#### Task details
Copy all the records word for word, apart from any pictures.

#### Stored items
● ● ●

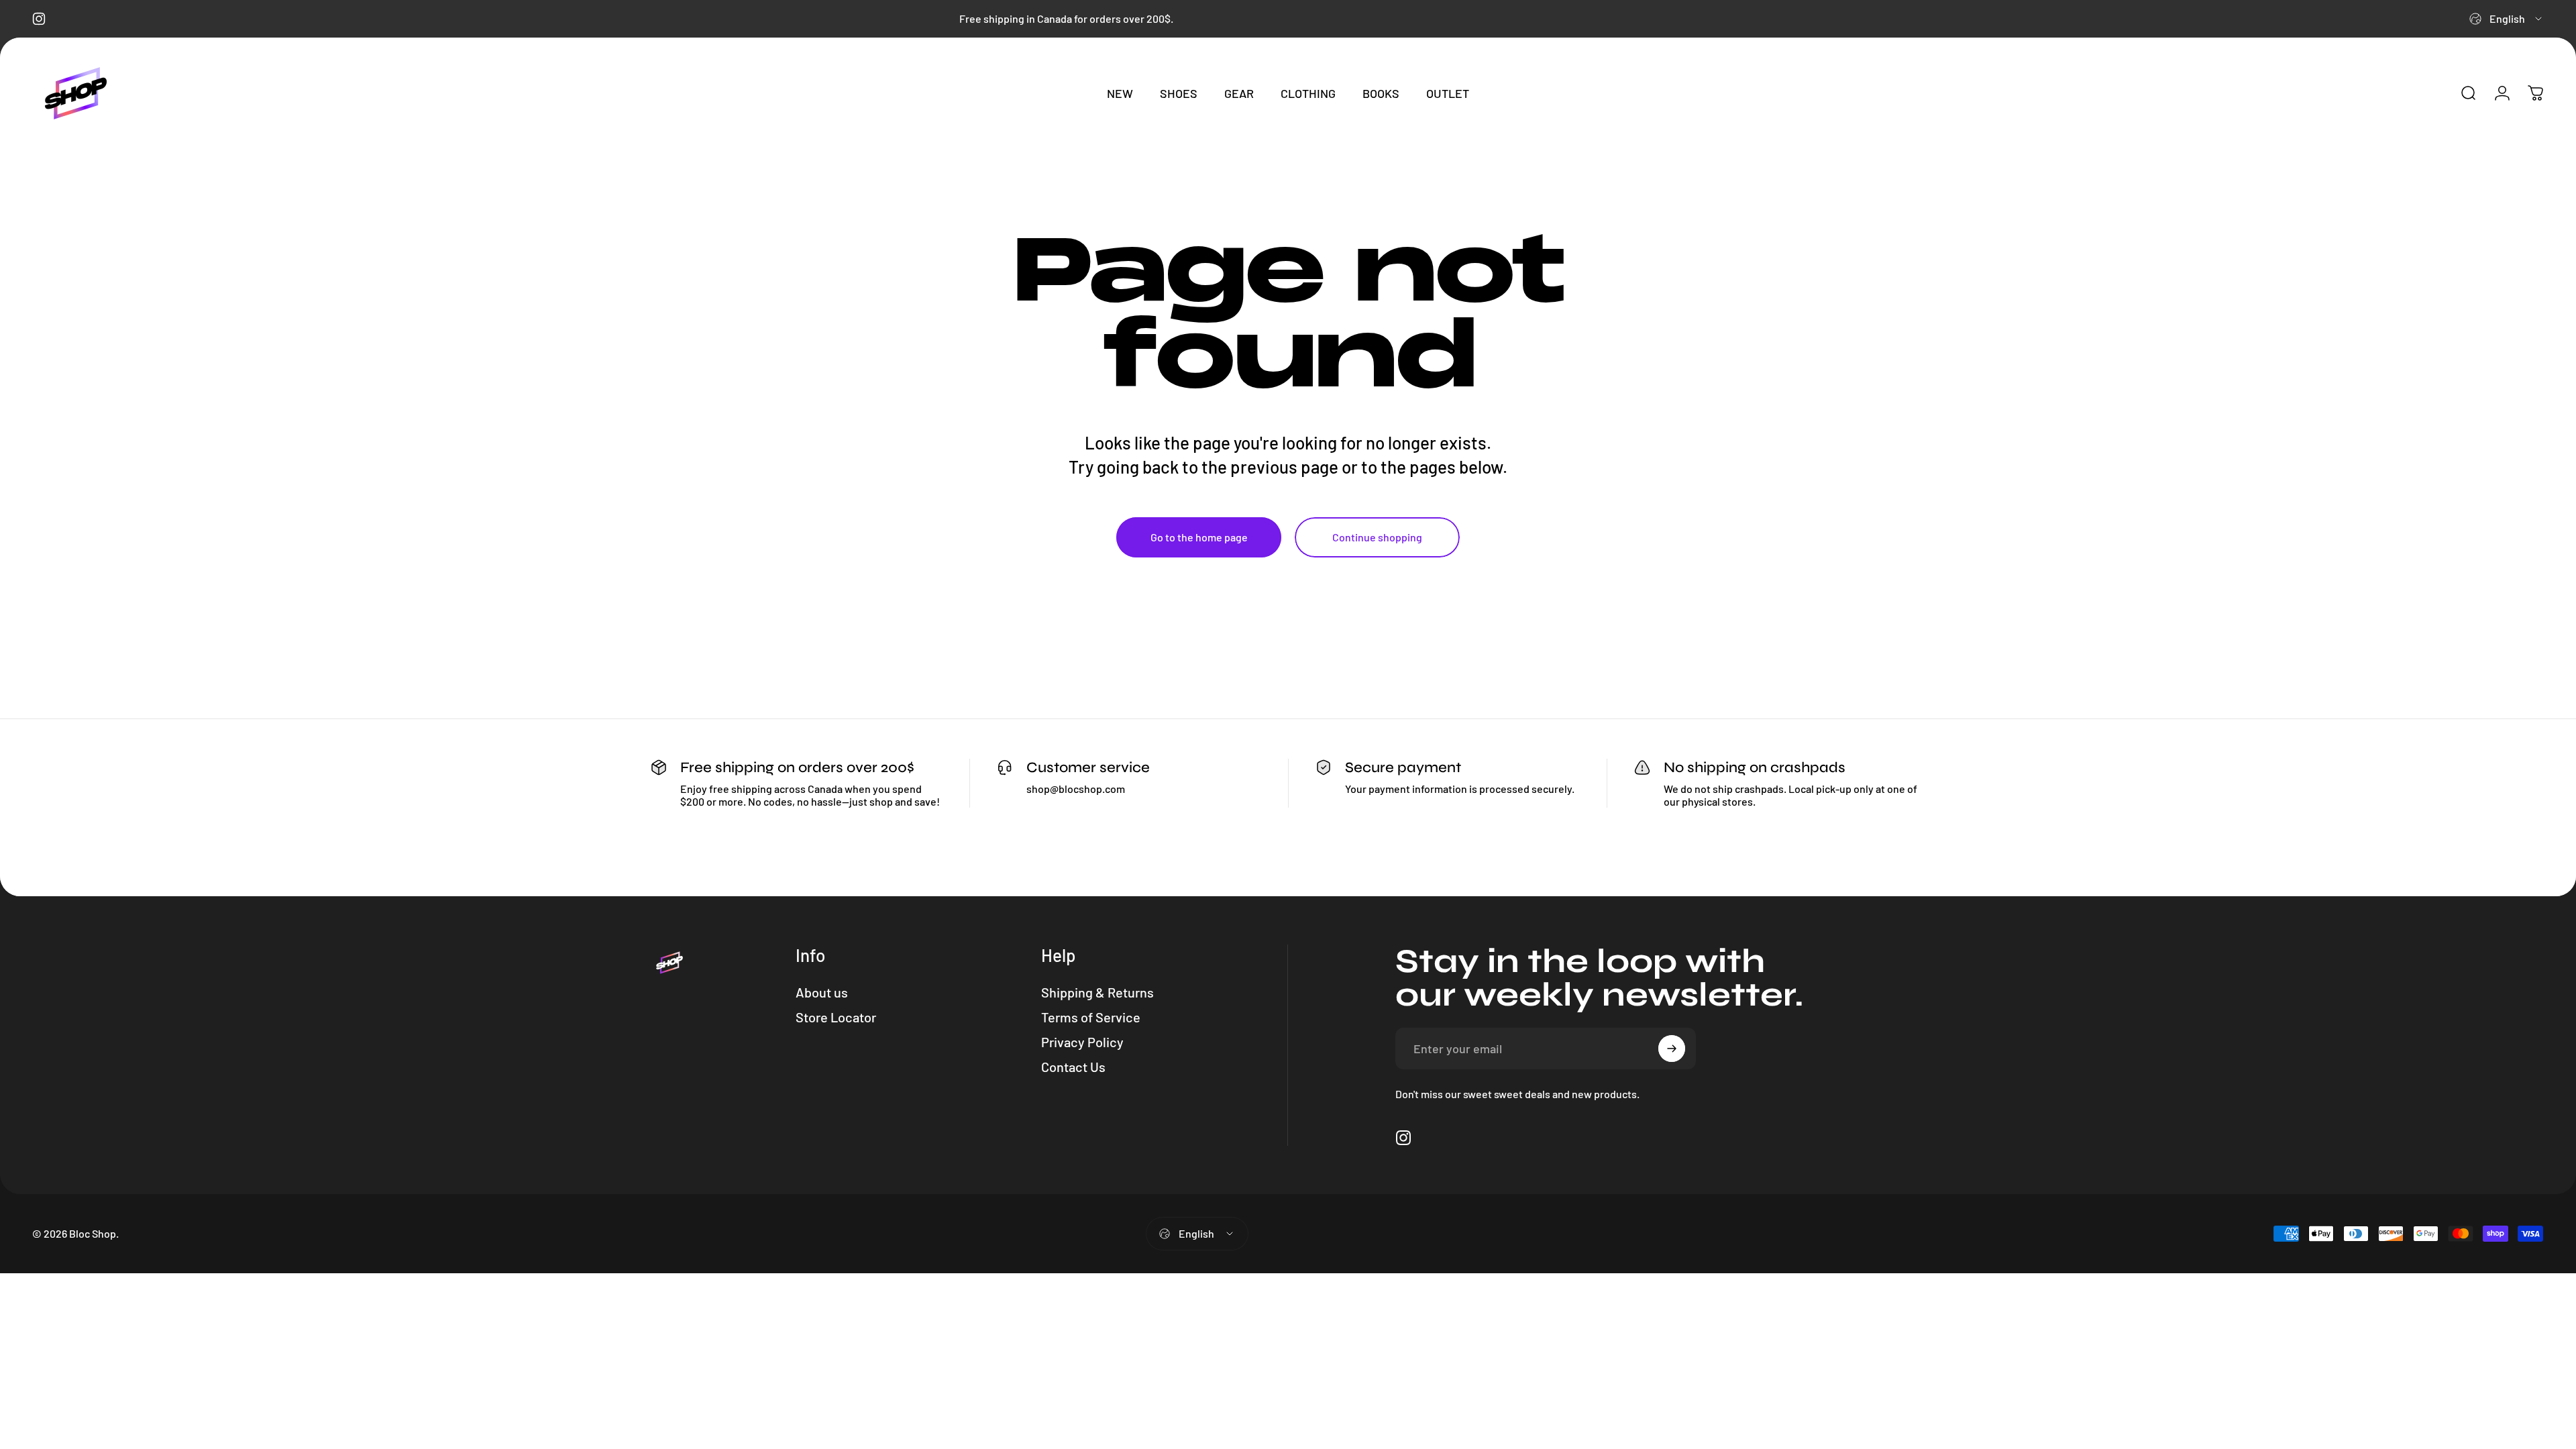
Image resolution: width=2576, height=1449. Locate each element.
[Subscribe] (1671, 1048)
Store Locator (836, 1017)
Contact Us (1073, 1067)
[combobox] (2506, 19)
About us (822, 992)
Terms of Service (1090, 1017)
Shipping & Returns (1097, 992)
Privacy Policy (1082, 1042)
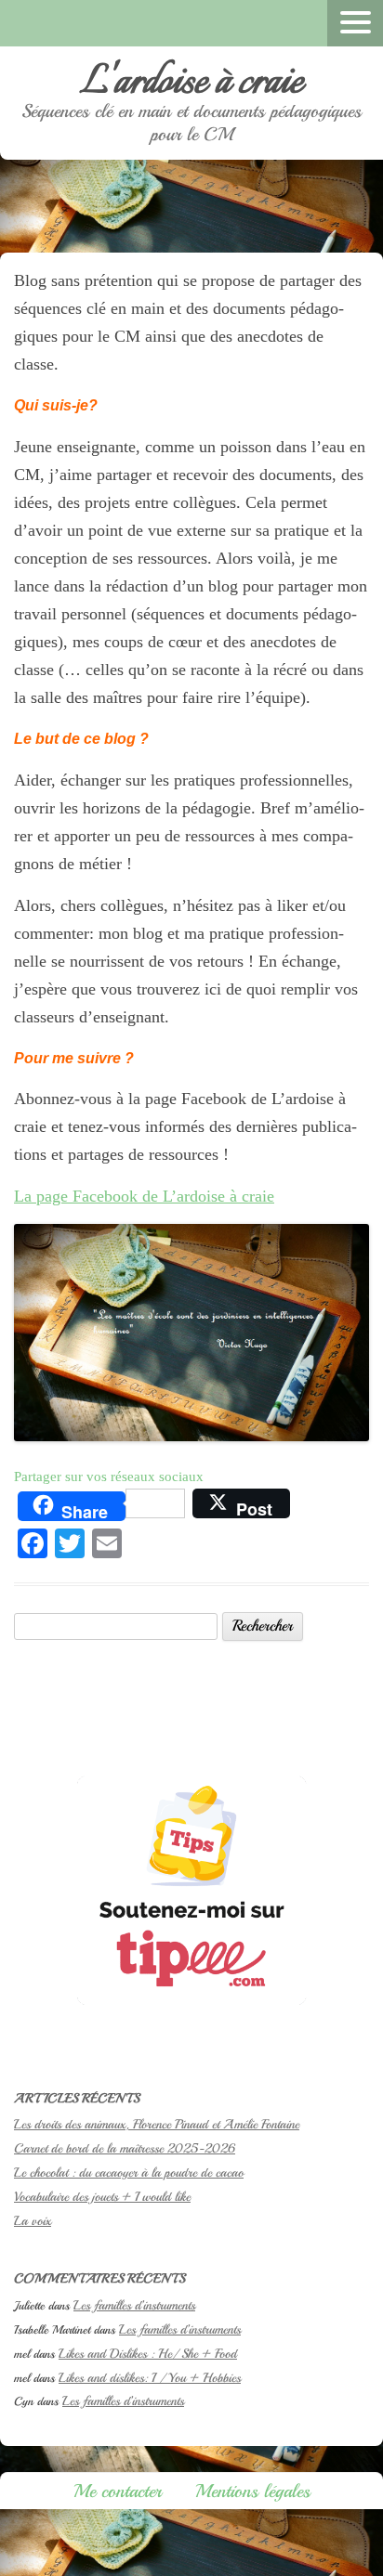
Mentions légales (252, 2491)
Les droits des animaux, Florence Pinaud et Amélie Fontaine (156, 2124)
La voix (32, 2221)
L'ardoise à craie (191, 83)
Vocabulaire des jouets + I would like (102, 2197)
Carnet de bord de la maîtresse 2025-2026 (124, 2148)
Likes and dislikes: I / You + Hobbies (150, 2378)
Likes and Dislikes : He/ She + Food (148, 2353)
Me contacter (117, 2491)
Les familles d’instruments (134, 2305)
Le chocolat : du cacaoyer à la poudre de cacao (129, 2172)
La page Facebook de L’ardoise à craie (144, 1196)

● ● ●

#### Task solution
Image resolution: width=2576, height=1449. Locate each element.
[Subscribe] (1671, 1048)
Store Locator (836, 1017)
Contact Us (1073, 1067)
[combobox] (2506, 19)
About us (822, 992)
Terms of Service (1090, 1017)
Shipping & Returns (1097, 992)
Privacy Policy (1082, 1042)
Mentions légales (252, 2491)
Les droits des animaux, Florence Pinaud et Amélie Fontaine (156, 2124)
La voix (32, 2221)
L'ardoise à craie (191, 83)
Vocabulaire des jouets + I would like (102, 2197)
Carnet de bord de la maîtresse 2025-2026 (124, 2148)
Likes and dislikes: I / You + Hobbies (150, 2378)
Likes and Dislikes : He/ She + Food (148, 2353)
Me contacter (117, 2491)
Les familles d’instruments (134, 2305)
Le chocolat : du cacaoyer à la poudre de cacao (129, 2172)
La page Facebook de L’ardoise à craie (144, 1196)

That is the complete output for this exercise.